*About this task:*
Using the records below, filter for lines that contain the string "Garda" and copy them out.

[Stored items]
****************

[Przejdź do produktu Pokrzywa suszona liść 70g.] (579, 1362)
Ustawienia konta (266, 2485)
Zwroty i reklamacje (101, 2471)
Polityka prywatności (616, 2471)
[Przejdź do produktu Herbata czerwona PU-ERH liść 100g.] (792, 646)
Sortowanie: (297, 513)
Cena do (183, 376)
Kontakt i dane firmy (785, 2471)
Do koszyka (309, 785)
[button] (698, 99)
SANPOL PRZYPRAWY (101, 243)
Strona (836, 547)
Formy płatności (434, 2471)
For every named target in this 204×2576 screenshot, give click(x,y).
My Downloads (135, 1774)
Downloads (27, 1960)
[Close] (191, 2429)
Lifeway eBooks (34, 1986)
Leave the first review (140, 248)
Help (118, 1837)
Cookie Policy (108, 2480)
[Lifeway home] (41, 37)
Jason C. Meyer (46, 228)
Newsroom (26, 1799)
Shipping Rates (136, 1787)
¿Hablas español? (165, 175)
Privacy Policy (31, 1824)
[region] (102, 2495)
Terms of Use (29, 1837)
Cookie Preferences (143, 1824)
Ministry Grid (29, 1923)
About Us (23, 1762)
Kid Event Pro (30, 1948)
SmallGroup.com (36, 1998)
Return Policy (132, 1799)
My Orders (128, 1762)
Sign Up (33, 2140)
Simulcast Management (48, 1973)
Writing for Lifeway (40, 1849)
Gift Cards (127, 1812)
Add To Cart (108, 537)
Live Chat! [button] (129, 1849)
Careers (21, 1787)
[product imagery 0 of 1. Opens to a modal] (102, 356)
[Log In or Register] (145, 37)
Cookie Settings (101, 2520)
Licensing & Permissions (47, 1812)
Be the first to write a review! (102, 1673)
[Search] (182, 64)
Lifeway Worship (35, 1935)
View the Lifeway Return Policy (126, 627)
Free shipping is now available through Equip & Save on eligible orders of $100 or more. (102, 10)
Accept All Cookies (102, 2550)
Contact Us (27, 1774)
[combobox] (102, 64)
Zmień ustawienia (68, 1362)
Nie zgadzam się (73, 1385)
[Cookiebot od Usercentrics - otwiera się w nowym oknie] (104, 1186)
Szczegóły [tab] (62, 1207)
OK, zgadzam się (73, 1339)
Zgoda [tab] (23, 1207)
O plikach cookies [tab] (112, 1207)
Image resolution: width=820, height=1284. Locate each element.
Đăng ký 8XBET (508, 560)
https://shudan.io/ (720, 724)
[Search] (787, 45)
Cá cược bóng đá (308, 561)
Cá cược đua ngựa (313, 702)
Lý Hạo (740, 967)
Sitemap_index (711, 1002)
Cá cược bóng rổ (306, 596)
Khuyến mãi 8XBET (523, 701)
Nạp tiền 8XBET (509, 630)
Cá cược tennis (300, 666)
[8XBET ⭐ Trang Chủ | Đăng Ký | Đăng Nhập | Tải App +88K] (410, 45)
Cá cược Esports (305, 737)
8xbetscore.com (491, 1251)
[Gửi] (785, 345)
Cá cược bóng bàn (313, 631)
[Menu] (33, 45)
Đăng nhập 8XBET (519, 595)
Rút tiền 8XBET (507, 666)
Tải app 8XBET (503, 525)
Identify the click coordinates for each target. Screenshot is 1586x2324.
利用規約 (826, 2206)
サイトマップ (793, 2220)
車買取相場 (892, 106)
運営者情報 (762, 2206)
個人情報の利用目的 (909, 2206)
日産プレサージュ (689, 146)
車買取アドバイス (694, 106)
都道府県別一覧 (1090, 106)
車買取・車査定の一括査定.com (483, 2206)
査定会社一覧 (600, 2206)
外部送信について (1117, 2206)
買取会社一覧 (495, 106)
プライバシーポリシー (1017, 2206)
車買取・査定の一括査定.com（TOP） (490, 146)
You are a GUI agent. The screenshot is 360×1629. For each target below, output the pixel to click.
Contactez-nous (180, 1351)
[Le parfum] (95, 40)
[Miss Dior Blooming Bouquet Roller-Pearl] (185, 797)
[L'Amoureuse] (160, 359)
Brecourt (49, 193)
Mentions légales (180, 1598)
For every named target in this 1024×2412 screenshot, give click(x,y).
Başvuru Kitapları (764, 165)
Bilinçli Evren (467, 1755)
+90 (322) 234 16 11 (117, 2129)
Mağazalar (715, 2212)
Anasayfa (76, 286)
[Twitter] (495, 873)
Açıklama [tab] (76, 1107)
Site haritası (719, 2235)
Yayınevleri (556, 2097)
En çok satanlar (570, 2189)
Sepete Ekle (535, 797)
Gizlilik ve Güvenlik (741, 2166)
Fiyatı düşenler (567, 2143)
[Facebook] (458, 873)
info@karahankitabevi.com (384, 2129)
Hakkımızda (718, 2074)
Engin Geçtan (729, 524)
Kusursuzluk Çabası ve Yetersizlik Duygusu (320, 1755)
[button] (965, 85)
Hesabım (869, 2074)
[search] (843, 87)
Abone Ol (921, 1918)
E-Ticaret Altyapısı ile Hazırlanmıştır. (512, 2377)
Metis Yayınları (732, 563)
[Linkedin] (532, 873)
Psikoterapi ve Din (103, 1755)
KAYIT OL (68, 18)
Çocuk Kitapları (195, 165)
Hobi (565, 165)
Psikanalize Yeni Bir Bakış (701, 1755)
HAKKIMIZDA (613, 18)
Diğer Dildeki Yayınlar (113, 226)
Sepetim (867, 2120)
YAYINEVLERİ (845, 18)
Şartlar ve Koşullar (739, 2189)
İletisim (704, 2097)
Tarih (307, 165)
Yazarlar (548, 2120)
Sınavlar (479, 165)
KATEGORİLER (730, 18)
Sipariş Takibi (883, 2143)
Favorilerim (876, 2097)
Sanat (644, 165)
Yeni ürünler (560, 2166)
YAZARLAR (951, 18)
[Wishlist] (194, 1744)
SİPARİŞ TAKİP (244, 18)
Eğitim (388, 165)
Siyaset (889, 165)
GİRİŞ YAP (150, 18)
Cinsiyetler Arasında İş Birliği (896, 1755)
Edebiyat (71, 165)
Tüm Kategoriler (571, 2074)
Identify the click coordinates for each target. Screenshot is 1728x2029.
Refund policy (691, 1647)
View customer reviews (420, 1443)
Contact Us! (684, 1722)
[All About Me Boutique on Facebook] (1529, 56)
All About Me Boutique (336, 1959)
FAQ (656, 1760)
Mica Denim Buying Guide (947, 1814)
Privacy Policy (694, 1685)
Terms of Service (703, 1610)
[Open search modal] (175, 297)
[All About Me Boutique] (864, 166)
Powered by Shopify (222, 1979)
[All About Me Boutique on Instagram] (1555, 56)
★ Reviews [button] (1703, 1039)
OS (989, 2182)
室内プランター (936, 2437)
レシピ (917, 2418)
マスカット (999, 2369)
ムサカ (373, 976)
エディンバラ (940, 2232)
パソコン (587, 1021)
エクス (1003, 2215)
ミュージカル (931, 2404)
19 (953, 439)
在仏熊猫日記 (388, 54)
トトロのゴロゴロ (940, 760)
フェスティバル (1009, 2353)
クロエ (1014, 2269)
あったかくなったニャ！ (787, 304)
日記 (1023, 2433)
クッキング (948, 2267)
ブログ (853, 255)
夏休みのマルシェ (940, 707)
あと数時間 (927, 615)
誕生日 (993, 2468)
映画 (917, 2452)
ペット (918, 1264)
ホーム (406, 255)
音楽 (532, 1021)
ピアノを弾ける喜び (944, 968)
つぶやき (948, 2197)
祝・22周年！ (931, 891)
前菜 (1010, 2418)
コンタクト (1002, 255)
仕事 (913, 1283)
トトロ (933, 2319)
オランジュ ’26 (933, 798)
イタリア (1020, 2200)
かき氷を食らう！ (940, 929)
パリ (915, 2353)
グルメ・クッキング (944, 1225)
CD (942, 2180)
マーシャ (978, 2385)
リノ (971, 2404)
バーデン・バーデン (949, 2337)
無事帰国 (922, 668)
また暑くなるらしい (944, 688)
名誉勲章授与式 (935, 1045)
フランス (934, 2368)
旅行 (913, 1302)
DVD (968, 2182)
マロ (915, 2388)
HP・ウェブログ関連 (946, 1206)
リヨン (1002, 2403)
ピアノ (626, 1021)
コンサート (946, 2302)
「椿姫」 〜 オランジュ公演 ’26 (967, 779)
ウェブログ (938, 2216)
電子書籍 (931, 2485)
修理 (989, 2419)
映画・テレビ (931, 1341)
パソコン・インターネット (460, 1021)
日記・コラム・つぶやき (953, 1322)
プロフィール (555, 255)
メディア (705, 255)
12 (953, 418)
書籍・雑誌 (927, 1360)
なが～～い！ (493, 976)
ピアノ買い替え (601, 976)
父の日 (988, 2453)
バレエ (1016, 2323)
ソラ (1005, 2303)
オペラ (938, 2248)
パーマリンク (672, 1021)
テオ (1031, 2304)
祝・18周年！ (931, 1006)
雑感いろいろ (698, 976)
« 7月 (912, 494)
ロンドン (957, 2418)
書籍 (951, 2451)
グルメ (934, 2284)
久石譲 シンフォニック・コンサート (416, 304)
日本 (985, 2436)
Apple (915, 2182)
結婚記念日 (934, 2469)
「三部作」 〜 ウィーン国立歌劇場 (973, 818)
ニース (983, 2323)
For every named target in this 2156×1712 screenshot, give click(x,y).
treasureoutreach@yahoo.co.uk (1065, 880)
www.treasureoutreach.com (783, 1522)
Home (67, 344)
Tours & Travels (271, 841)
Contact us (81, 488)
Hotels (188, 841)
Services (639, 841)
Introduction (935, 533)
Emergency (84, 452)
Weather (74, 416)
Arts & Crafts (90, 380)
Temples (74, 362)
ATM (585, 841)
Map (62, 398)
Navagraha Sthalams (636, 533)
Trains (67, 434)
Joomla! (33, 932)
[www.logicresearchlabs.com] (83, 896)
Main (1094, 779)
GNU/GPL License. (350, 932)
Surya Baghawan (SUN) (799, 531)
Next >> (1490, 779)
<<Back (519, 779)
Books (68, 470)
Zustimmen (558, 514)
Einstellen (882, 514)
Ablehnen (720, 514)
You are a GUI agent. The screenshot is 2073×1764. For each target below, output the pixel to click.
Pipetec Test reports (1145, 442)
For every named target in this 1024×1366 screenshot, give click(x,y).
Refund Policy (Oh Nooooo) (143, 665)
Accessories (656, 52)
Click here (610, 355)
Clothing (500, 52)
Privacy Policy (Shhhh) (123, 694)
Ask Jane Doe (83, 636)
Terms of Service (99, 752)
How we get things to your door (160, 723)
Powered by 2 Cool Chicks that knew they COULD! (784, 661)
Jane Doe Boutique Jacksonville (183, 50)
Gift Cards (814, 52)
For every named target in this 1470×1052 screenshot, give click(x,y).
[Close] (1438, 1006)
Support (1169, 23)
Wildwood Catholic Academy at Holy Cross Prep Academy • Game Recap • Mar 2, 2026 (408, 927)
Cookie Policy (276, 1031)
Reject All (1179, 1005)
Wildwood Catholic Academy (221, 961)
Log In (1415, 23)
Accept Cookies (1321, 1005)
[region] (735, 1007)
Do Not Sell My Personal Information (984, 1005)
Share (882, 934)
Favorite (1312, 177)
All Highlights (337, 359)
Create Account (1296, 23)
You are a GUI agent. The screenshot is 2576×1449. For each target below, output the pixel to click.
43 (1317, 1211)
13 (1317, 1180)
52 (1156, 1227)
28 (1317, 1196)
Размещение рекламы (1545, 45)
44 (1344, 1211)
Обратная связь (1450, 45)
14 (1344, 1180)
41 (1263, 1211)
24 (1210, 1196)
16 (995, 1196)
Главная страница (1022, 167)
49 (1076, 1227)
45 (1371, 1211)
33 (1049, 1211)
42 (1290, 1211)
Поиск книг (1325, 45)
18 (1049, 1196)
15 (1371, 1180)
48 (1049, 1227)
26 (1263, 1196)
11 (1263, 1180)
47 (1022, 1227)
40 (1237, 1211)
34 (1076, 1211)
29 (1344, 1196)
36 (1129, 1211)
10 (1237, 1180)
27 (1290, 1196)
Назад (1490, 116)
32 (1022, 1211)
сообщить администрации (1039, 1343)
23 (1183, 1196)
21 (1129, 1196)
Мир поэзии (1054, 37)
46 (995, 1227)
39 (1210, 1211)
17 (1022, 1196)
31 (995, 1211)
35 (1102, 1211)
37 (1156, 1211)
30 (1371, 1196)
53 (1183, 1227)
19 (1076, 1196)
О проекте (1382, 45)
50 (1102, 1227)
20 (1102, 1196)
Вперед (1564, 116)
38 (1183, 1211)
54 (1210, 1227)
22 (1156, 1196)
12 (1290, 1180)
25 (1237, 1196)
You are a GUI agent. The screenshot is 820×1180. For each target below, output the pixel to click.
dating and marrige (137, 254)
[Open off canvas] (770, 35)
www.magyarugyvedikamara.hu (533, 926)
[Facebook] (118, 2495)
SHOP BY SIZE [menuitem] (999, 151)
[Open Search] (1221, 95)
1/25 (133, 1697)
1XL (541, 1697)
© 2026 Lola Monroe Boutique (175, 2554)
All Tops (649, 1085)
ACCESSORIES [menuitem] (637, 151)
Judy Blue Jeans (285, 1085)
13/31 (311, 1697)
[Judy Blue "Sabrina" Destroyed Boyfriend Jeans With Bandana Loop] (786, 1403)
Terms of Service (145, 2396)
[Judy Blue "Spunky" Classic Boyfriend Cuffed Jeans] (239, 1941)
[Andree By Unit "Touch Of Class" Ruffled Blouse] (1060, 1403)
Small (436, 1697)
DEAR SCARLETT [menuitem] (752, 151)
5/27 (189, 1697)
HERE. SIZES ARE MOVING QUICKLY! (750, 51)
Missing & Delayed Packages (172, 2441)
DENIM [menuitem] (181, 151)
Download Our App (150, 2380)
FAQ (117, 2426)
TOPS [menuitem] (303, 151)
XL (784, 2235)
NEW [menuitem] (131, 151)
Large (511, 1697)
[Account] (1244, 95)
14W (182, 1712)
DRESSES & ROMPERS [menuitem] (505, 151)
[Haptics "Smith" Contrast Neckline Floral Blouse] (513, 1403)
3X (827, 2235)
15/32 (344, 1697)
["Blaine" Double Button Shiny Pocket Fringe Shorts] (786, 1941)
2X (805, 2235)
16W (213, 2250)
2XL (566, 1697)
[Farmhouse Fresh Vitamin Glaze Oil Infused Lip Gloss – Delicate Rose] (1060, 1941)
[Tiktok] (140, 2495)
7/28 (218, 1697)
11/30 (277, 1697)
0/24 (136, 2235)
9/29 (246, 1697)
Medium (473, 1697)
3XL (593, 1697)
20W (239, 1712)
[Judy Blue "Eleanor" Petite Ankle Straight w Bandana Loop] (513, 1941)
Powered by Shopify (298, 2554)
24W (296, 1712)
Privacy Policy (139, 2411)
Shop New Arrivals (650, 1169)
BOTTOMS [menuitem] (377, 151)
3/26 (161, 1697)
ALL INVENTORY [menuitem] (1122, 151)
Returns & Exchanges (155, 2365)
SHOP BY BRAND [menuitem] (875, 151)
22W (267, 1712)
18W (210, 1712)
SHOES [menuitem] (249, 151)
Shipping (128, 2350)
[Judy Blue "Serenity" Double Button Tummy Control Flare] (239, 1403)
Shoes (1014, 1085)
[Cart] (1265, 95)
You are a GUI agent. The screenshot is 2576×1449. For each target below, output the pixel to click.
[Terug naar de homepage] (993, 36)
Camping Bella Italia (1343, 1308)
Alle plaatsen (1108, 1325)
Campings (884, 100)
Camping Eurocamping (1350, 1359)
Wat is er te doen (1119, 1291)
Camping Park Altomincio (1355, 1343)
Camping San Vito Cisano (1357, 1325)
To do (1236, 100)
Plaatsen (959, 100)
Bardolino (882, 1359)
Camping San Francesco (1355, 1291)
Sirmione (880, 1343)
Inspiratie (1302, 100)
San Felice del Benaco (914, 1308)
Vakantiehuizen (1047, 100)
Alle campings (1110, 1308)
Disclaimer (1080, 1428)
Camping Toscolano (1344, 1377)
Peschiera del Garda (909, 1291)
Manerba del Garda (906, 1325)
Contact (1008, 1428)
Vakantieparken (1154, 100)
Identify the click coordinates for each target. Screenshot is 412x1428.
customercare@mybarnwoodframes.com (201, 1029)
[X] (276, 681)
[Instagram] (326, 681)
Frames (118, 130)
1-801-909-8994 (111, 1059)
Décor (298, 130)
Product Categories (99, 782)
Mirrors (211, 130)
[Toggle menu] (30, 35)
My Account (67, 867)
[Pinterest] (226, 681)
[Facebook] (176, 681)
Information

****************

*Written response:*
Peschiera del Garda (909, 1291)
Manerba del Garda (906, 1325)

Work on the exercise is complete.